Collected data:
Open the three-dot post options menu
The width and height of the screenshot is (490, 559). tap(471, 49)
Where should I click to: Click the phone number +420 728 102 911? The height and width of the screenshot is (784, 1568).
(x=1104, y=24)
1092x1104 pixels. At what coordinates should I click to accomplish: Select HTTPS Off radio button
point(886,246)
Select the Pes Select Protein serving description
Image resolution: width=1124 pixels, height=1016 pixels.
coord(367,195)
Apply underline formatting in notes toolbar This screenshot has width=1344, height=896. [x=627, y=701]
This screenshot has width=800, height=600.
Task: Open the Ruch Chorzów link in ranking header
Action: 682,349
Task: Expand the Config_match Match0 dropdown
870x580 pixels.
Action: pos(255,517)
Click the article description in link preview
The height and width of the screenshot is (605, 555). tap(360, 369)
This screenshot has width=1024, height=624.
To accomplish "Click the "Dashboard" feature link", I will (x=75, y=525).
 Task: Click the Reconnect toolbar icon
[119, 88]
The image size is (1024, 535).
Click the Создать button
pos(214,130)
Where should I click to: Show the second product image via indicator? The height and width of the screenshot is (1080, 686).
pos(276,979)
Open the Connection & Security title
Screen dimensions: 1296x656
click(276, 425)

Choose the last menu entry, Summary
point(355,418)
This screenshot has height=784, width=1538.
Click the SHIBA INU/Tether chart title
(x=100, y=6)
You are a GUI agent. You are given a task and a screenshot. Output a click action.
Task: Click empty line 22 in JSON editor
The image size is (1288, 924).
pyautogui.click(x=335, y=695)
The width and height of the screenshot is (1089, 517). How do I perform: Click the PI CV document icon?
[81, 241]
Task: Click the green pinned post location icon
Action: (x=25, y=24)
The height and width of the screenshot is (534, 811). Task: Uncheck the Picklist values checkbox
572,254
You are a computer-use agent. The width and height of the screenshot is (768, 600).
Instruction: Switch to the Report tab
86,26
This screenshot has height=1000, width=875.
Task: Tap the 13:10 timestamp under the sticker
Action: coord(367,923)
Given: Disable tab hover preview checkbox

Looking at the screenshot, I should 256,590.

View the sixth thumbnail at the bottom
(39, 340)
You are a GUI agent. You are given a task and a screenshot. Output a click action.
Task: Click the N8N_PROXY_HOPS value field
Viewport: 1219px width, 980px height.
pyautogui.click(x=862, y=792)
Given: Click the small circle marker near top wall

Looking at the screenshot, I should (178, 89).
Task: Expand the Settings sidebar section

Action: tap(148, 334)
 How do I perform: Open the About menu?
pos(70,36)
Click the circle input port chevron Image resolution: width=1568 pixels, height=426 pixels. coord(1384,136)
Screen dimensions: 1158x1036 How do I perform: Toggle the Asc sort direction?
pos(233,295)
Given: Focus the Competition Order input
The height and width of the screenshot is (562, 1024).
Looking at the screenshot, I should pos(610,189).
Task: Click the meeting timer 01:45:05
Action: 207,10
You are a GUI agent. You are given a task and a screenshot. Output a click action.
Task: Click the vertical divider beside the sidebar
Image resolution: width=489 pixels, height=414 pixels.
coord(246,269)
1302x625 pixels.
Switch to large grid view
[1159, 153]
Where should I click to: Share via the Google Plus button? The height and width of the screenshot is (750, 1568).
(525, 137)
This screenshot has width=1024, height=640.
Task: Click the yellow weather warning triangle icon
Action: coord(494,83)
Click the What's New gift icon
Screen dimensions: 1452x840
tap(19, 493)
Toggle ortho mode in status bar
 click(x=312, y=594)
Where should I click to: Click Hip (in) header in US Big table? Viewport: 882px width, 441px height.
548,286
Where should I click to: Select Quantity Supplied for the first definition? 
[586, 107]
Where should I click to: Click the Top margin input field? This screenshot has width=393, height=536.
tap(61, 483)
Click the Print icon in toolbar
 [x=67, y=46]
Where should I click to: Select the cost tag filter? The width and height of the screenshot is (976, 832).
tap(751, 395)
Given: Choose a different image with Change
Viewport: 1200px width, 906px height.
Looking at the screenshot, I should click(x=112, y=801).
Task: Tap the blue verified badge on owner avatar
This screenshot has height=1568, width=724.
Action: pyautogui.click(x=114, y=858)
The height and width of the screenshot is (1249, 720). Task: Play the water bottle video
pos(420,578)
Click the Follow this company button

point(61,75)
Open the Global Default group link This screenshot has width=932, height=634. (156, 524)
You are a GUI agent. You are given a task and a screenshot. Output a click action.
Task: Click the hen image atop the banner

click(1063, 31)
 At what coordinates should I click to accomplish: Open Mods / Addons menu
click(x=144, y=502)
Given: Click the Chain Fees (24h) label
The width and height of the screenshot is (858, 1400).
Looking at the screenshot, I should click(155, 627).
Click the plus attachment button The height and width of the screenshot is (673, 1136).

_What is expected_.
The answer should consist of all the lines above, retyped exactly.

_Answer_.
Open the three-dot post options menu
The width and height of the screenshot is (490, 559). tap(471, 49)
Where should I click to: Click the phone number +420 728 102 911? The height and width of the screenshot is (784, 1568).
(x=1104, y=24)
1092x1104 pixels. At what coordinates should I click to accomplish: Select HTTPS Off radio button
point(886,246)
Select the Pes Select Protein serving description
Image resolution: width=1124 pixels, height=1016 pixels.
coord(367,195)
Apply underline formatting in notes toolbar This screenshot has width=1344, height=896. [x=627, y=701]
This screenshot has width=800, height=600.
Task: Open the Ruch Chorzów link in ranking header
Action: 682,349
Task: Expand the Config_match Match0 dropdown
870x580 pixels.
Action: pos(255,517)
Click the article description in link preview
The height and width of the screenshot is (605, 555). tap(360, 369)
This screenshot has width=1024, height=624.
To accomplish "Click the "Dashboard" feature link", I will (x=75, y=525).
 Task: Click the Reconnect toolbar icon
[119, 88]
The image size is (1024, 535).
Click the Создать button
pos(214,130)
Where should I click to: Show the second product image via indicator? The height and width of the screenshot is (1080, 686).
pos(276,979)
Open the Connection & Security title
Screen dimensions: 1296x656
click(276, 425)

Choose the last menu entry, Summary
point(355,418)
This screenshot has height=784, width=1538.
Click the SHIBA INU/Tether chart title
(x=100, y=6)
You are a GUI agent. You are given a task and a screenshot. Output a click action.
Task: Click empty line 22 in JSON editor
The image size is (1288, 924).
pyautogui.click(x=335, y=695)
The width and height of the screenshot is (1089, 517). How do I perform: Click the PI CV document icon?
[81, 241]
Task: Click the green pinned post location icon
Action: (x=25, y=24)
The height and width of the screenshot is (534, 811). Task: Uncheck the Picklist values checkbox
572,254
You are a computer-use agent. The width and height of the screenshot is (768, 600).
Instruction: Switch to the Report tab
86,26
This screenshot has height=1000, width=875.
Task: Tap the 13:10 timestamp under the sticker
Action: coord(367,923)
Given: Disable tab hover preview checkbox

Looking at the screenshot, I should 256,590.

View the sixth thumbnail at the bottom
(39, 340)
You are a GUI agent. You are given a task and a screenshot. Output a click action.
Task: Click the N8N_PROXY_HOPS value field
Viewport: 1219px width, 980px height.
pyautogui.click(x=862, y=792)
Given: Click the small circle marker near top wall

Looking at the screenshot, I should (178, 89).
Task: Expand the Settings sidebar section

Action: tap(148, 334)
 How do I perform: Open the About menu?
pos(70,36)
Click the circle input port chevron Image resolution: width=1568 pixels, height=426 pixels. coord(1384,136)
Screen dimensions: 1158x1036 How do I perform: Toggle the Asc sort direction?
pos(233,295)
Given: Focus the Competition Order input
The height and width of the screenshot is (562, 1024).
Looking at the screenshot, I should pos(610,189).
Task: Click the meeting timer 01:45:05
Action: 207,10
You are a GUI agent. You are given a task and a screenshot. Output a click action.
Task: Click the vertical divider beside the sidebar
Image resolution: width=489 pixels, height=414 pixels.
coord(246,269)
1302x625 pixels.
Switch to large grid view
[1159, 153]
Where should I click to: Share via the Google Plus button? The height and width of the screenshot is (750, 1568).
(525, 137)
This screenshot has width=1024, height=640.
Task: Click the yellow weather warning triangle icon
Action: coord(494,83)
Click the What's New gift icon
Screen dimensions: 1452x840
tap(19, 493)
Toggle ortho mode in status bar
 click(x=312, y=594)
Where should I click to: Click Hip (in) header in US Big table? Viewport: 882px width, 441px height.
548,286
Where should I click to: Select Quantity Supplied for the first definition? 
[586, 107]
Where should I click to: Click the Top margin input field? This screenshot has width=393, height=536.
tap(61, 483)
Click the Print icon in toolbar
 [x=67, y=46]
Where should I click to: Select the cost tag filter? The width and height of the screenshot is (976, 832).
tap(751, 395)
Given: Choose a different image with Change
Viewport: 1200px width, 906px height.
Looking at the screenshot, I should click(x=112, y=801).
Task: Tap the blue verified badge on owner avatar
This screenshot has height=1568, width=724.
Action: pyautogui.click(x=114, y=858)
The height and width of the screenshot is (1249, 720). Task: Play the water bottle video
pos(420,578)
Click the Follow this company button

point(61,75)
Open the Global Default group link This screenshot has width=932, height=634. (156, 524)
You are a GUI agent. You are given a task and a screenshot. Output a click action.
Task: Click the hen image atop the banner

click(1063, 31)
 At what coordinates should I click to accomplish: Open Mods / Addons menu
click(x=144, y=502)
Given: Click the Chain Fees (24h) label
The width and height of the screenshot is (858, 1400).
Looking at the screenshot, I should click(155, 627).
Click the plus attachment button The height and width of the screenshot is (673, 1136).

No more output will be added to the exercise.